Comment et pourquoi le chrononyme Restauration s’est-il imposé après la Révolution et l’Empire ? Et les Années folles, le furent-elles partout ? Et l’Âge d’argent russe ? L’équipe réunie sous la direction de Dominique Kalifa, habitué à ces sentiers temporels (La véritable histoire de la Belle époque, 2017), frappe fort avec cet ouvrage que tout professeur.e d’histoire-géographie se doit de lire. En particulier, les collègues qui enseignent en classe de première et de terminale trouveront énormément de matière, tant au niveau historiographique qu’à celui des divers acteurs de ces séquences chronologiques de l’histoire contemporaine. Rappelons par ailleurs que les nouveaux programmes de seconde insistent d’emblée sur ces problématiques.

Petits noms mais grandes époques

Les quatorze contributions proposent chacune environ vingt pages et présentent une évidente homogénéité scientifique. Retenons également qu’elles se penchent sur la dimension territoriale des termes analysés, soit leur potentiel transnational. Par exemple, le Printemps des peuples de 1848 porte-t-il les mêmes valeurs dans l’espace germanique et dans l’espace français, et en Europe ? Ou encore, les Années folles convoquent-elles des enjeux identiques aux Etats-Unis et en France ? Ces interrogations, passionnantes en ce qu’elles révèlent certaines dynamiques géopolitiques et culturelles, complètent un arsenal qui va de l’étude étymologique, fouillée comme dans La Restauration de Philippe Boutry, à l’observation chronologique, où l’on découvre des usages et des temporalités mouvantes à l’instar de la Restauration, tout d’abord perçue dans la séquence 1814-1830 puis épaissie à la période 1814-1848, ou du Printemps des Peuples, souvent engoncé dans l’année 1848, alors que des historiens, dont J Lalouette, défendent un bornage allant de 1846 (révoltes de Cracovie) à 1851 (Coup d’Etat de L-N Bonaparte).

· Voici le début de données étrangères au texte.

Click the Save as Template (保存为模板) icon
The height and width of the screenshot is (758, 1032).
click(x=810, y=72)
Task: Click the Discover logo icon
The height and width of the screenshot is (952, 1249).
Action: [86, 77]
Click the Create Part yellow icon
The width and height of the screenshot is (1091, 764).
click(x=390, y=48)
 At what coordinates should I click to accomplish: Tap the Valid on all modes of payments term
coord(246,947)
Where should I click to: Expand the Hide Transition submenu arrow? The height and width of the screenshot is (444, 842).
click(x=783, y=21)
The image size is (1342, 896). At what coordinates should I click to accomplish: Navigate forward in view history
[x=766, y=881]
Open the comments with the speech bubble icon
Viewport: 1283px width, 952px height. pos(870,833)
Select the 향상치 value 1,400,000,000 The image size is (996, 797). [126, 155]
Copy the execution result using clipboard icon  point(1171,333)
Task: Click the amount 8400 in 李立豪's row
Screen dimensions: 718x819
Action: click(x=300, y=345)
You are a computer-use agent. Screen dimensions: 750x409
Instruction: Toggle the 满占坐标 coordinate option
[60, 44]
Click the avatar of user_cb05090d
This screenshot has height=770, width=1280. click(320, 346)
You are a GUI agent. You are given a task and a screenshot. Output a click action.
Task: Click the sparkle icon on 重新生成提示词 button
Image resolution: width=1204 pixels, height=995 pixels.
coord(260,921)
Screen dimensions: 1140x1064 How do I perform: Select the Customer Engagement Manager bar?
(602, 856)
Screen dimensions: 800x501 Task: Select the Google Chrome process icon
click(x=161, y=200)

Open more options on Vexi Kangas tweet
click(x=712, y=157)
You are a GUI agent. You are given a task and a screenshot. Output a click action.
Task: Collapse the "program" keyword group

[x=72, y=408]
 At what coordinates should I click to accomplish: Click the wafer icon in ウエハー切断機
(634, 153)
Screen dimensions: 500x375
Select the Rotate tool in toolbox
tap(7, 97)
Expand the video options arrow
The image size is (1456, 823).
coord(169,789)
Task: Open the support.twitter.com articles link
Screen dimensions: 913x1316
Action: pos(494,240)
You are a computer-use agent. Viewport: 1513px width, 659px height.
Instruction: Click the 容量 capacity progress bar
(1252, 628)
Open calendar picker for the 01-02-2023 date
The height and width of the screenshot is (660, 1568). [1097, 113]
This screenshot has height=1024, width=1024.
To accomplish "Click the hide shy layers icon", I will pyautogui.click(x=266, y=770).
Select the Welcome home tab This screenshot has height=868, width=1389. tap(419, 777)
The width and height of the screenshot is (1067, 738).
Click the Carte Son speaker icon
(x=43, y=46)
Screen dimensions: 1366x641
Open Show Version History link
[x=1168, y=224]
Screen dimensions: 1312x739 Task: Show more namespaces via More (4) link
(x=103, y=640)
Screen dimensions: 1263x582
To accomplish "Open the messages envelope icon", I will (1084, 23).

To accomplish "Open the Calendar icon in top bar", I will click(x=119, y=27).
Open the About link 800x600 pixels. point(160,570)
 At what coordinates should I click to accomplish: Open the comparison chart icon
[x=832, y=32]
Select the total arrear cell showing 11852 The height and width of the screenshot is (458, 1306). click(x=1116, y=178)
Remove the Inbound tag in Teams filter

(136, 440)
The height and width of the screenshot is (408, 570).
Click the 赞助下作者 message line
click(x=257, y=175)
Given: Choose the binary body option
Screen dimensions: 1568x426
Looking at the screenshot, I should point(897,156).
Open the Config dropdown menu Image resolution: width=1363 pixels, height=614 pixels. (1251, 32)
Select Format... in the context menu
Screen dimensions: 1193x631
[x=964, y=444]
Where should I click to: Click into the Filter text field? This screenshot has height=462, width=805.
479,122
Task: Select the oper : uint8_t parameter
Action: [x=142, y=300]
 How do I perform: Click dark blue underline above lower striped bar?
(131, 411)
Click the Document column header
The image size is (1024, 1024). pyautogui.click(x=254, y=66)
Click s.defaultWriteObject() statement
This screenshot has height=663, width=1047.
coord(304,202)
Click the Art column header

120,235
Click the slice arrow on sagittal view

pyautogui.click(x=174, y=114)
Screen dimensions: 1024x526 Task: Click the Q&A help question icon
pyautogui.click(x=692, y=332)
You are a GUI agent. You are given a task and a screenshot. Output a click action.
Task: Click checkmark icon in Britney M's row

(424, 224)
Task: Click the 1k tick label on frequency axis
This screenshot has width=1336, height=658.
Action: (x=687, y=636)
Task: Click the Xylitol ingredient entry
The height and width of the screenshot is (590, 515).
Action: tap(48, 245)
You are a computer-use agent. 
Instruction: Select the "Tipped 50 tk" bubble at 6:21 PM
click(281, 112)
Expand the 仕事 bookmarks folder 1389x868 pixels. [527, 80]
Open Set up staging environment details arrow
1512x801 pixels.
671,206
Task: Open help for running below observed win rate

Plasticité, faillite ou succès ?

Enfin, le sens véhiculé par les chrononymes au sein d’un même espace laisse apparaître une plasticité et des captations idéologiques parfois stupéfiantes. L’exemple du Risorgimento développé par Carlotta Sorba, que récupèrent les Chemises noires fascistes en 1932, avant que le mouvement de libération nationale ne l’érige en mythe fondateur de l’antifascisme signale l’ambivalence de cette grande époque du roman national transalpin. Cette ambivalence est renforcée ces dernières années par l’émergence de contre-récits risorgimentaux. Ainsi, en 2017, le conseil régional des Pouilles approuve une journée officielle de commémoration en l’honneur des victimes du Risorgimento. Le temps génère donc des noms d’époque, les travaille jusqu’à les tordre, témoignant de l’évolution des idées. De leur succès ou de leur faillite.

L’ère des post-

Et que dire du temps présent? Le XXè siècle fût, selon Eric Hobsbawm, l’Âge des extrêmes. Peut-être. Depuis la fin de ce siècle, l’ère des post semble l’emporter avec en têtes de gondole le post-modernisme, le post-communisme, le post-colonialisme, jalons d’une instabilité devenue planétaire ? Finalement, la généralisation de ce préfixe fait écrire à D Kalifa dans l’éclairant épilogue «on ne dit pas à quoi on adhère, mais à quoi on succède» (p343). Ce passionnant élargissement de la réflexion sur les dénominations périodiques qui invite très justement anciens – Marc Bloch, Lucien Febvre – et modernes – Krzysztof Pomyan, Patrick Modiano – rappelle que l’histoire fait sens, au pluriel, à la fois dans sa complexité et dans ses lectures plurielles.